=== Document segment ===
================================

Clause 3: The electors meet in their states and vote for two people. At least one person for whom they vote cannot live in that elector’s state. The Electors will make a list of all the people they voted for, and how many votes each person got. Then they sign and certify the list, and send it to the President of the Senate in the seat of the United States Government (in Washington, D.C.). The President of the Senate opens all the States’ certificates in front of the Representatives and Senators, and then the votes are counted. The person with the majority of electors’ votes will be the President. If more than one person has the same number of electors’ votes, the Representatives will immediately choose one of them by a vote. If nobody has a majority, then the Representatives will choose a President from among the five people who got the most electors’ votes. But if the Representatives have to choose a President like this, the vote will be taken by States, and each state has only one vote. At least two-thirds of the Representatives must be present to choose a President like this. If the President has to be chosen like this, the person with the next most electors’ votes will be the Vice President. If there is a tie, the Senators vote for the Vice President. [The 12th Amendment and the 23rd Amendment changed this process]

 

 

Clause 4: Congress picks the time of choosing of electors, and the day they vote. It will be the same day in all States.

================================

=== Extracted information ===
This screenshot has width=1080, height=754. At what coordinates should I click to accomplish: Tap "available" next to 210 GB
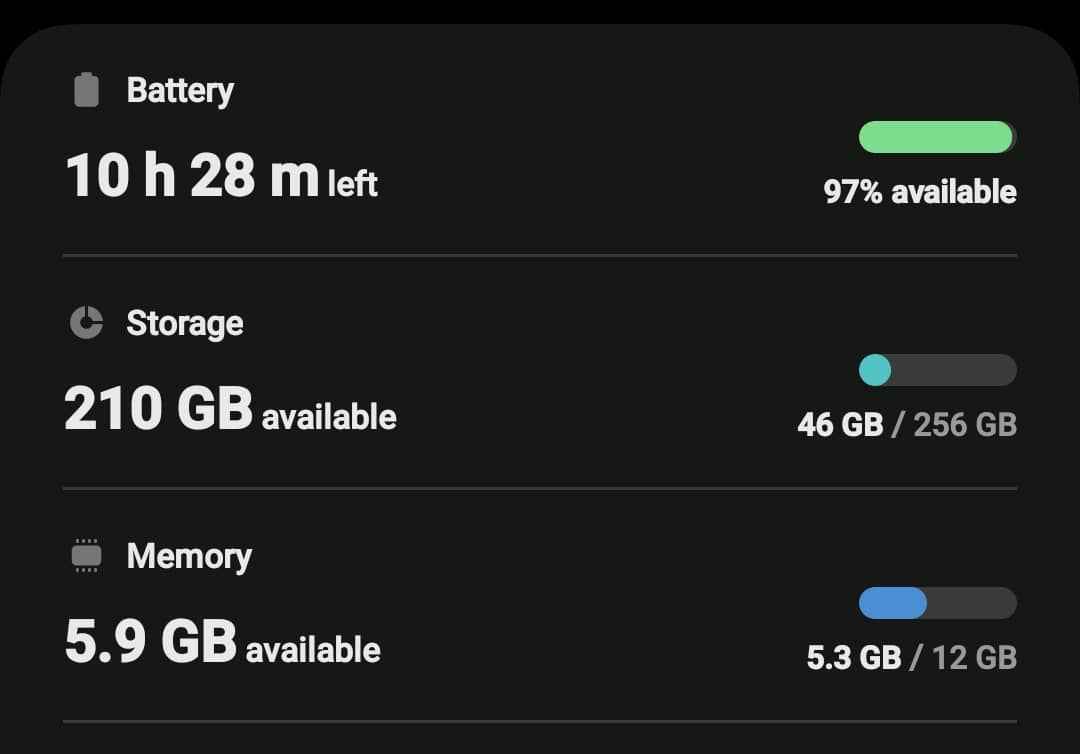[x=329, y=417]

================================

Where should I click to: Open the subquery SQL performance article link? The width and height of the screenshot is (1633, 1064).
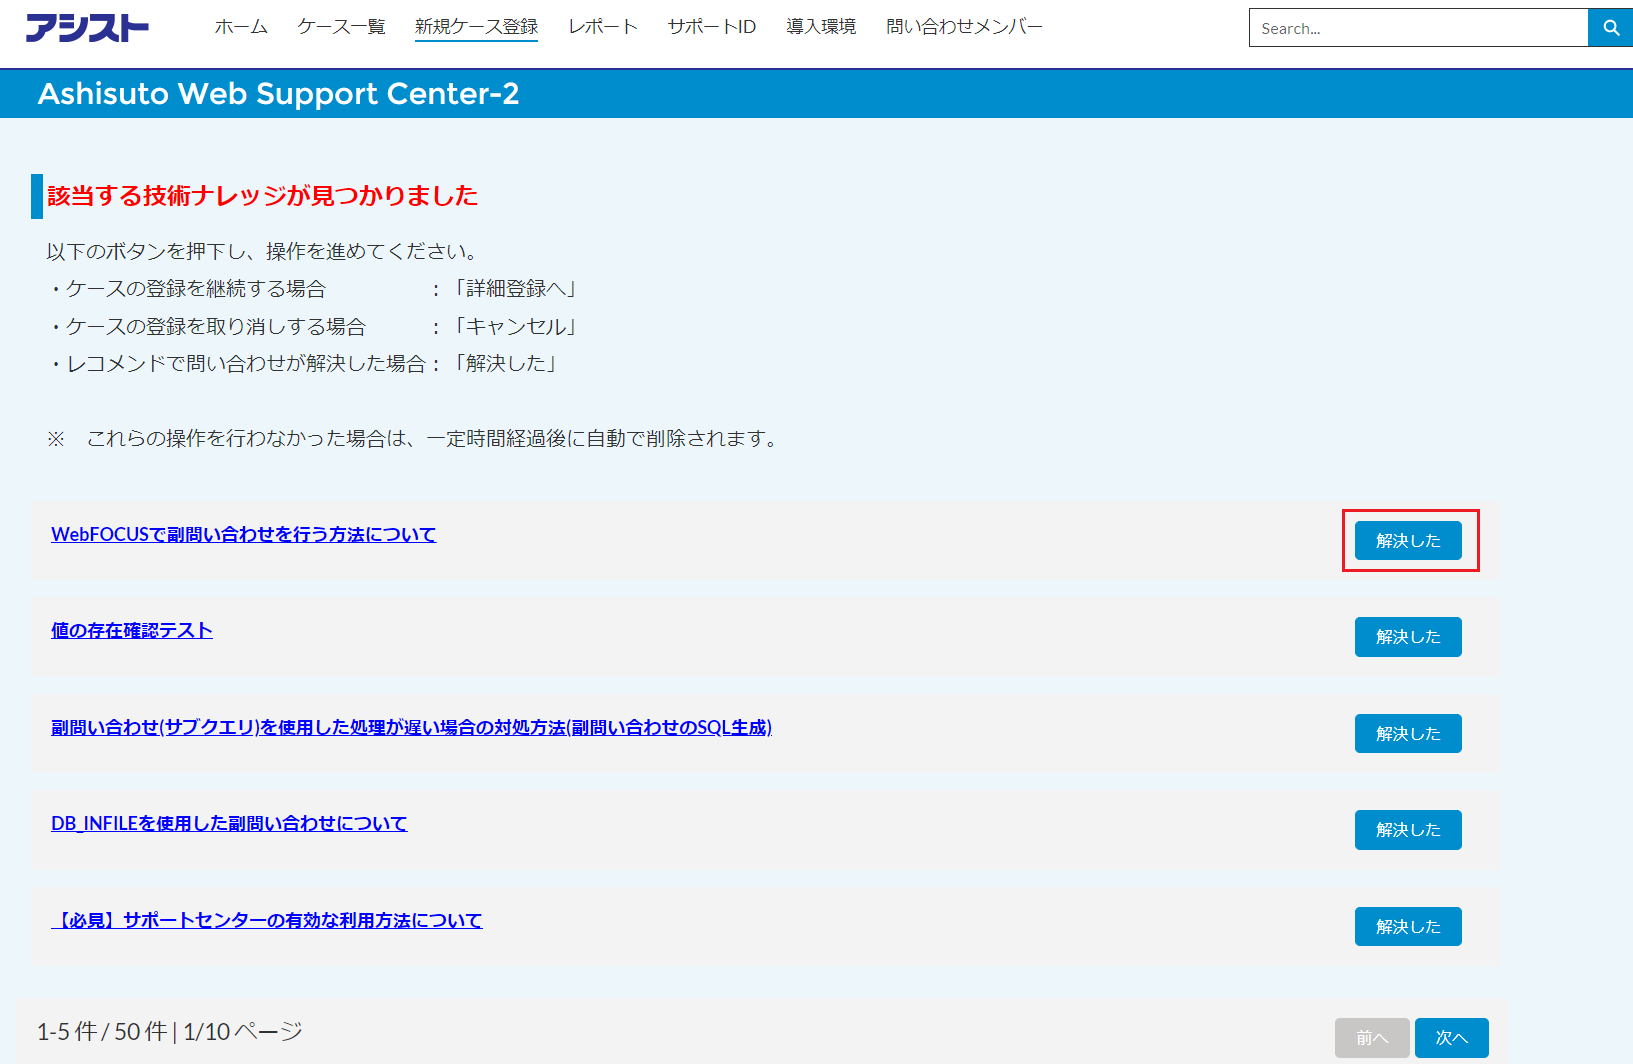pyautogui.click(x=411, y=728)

================================

=== Short exercise ===
Reproduce the passage about presidential electors word for word, in full.

=== The answer ===
Clause 3: The electors meet in their states and vote for two people. At least one person for whom they vote cannot live in that elector’s state. The Electors will make a list of all the people they voted for, and how many votes each person got. Then they sign and certify the list, and send it to the President of the Senate in the seat of the United States Government (in Washington, D.C.). The President of the Senate opens all the States’ certificates in front of the Representatives and Senators, and then the votes are counted. The person with the majority of electors’ votes will be the President. If more than one person has the same number of electors’ votes, the Representatives will immediately choose one of them by a vote. If nobody has a majority, then the Representatives will choose a President from among the five people who got the most electors’ votes. But if the Representatives have to choose a President like this, the vote will be taken by States, and each state has only one vote. At least two-thirds of the Representatives must be present to choose a President like this. If the President has to be chosen like this, the person with the next most electors’ votes will be the Vice President. If there is a tie, the Senators vote for the Vice President. [The 12th Amendment and the 23rd Amendment changed this process]

 

 

Clause 4: Congress picks the time of choosing of electors, and the day they vote. It will be the same day in all States.